» **Entries shown**
········

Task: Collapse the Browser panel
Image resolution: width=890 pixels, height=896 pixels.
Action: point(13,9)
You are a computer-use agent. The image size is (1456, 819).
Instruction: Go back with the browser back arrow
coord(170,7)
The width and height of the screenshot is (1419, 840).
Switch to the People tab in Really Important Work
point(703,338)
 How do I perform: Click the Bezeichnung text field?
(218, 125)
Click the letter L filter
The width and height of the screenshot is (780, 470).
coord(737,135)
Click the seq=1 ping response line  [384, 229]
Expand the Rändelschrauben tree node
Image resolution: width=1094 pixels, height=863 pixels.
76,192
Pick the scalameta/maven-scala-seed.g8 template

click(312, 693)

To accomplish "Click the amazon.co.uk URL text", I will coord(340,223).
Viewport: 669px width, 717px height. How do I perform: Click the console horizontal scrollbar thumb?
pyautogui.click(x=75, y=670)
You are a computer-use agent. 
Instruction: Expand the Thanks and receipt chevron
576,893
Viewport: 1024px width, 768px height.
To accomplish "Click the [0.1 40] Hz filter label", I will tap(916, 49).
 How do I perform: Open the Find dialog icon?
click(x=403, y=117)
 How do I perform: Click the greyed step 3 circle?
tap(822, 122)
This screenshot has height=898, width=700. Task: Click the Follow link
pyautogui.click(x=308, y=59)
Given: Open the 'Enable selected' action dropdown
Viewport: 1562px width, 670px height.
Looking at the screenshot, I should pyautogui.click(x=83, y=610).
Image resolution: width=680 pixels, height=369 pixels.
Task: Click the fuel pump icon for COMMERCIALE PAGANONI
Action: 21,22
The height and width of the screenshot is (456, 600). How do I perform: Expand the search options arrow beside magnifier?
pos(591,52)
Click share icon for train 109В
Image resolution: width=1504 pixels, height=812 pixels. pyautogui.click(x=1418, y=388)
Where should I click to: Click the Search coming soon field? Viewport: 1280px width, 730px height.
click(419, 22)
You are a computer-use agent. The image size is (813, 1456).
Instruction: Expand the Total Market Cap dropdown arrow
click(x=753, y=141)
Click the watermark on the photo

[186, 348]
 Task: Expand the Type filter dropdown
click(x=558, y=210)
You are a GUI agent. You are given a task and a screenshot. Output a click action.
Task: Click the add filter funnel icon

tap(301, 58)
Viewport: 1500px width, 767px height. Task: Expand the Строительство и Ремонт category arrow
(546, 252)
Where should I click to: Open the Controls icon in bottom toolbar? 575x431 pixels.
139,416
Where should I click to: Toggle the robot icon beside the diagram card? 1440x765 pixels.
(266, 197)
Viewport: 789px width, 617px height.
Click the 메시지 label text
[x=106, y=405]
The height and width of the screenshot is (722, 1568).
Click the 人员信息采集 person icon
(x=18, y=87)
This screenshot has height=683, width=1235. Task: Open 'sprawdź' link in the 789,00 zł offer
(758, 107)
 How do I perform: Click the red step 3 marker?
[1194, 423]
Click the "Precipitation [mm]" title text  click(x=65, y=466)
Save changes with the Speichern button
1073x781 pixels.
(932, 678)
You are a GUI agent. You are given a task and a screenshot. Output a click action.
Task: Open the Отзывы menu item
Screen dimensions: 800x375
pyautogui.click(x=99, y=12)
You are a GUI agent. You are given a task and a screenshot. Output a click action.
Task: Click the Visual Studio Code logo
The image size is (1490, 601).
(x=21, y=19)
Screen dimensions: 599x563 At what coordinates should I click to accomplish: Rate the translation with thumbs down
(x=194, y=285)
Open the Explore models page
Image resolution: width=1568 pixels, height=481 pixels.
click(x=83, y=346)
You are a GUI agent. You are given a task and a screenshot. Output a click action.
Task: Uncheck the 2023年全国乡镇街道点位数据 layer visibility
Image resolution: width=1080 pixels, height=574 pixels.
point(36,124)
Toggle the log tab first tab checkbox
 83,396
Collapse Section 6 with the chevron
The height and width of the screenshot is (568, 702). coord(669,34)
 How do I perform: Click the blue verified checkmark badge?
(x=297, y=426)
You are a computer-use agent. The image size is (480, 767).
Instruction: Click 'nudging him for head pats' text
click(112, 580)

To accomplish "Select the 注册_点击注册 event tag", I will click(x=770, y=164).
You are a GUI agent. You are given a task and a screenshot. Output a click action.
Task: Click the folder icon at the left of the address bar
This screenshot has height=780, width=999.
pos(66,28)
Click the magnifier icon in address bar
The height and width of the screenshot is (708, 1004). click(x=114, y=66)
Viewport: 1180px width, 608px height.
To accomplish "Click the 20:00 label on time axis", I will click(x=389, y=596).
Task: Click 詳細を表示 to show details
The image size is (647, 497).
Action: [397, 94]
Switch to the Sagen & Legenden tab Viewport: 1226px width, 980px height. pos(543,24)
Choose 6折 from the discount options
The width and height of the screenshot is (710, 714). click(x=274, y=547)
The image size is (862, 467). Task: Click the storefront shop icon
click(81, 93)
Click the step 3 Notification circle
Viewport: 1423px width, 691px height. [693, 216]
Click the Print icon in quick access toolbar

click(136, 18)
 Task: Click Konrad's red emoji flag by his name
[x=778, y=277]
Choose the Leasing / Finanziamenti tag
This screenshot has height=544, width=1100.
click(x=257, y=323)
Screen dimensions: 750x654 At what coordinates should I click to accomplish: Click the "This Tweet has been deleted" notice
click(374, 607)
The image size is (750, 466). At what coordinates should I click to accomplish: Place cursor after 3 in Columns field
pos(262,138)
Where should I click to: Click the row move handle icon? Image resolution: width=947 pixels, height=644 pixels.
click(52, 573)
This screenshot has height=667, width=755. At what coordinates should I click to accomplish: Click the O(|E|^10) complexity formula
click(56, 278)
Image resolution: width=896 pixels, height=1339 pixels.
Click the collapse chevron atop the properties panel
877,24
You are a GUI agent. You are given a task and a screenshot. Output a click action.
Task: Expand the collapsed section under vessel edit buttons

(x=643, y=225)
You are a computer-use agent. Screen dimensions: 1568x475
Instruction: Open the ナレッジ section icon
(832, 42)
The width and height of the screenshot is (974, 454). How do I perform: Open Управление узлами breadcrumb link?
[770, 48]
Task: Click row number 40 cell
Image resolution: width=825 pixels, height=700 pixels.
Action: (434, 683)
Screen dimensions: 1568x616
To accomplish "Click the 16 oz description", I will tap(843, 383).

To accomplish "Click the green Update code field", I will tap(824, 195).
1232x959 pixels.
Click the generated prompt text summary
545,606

········

» **Task item**
Reproduce each line of the material containing the word "will".

» **Output of the task**
To accomplish "Click the amazon.co.uk URL text", I will coord(340,223).
To accomplish "Click the [0.1 40] Hz filter label", I will tap(916, 49).
To accomplish "Select the 注册_点击注册 event tag", I will click(x=770, y=164).
To accomplish "Click the 20:00 label on time axis", I will click(x=389, y=596).
To accomplish "Click the 16 oz description", I will tap(843, 383).
To accomplish "Click the green Update code field", I will tap(824, 195).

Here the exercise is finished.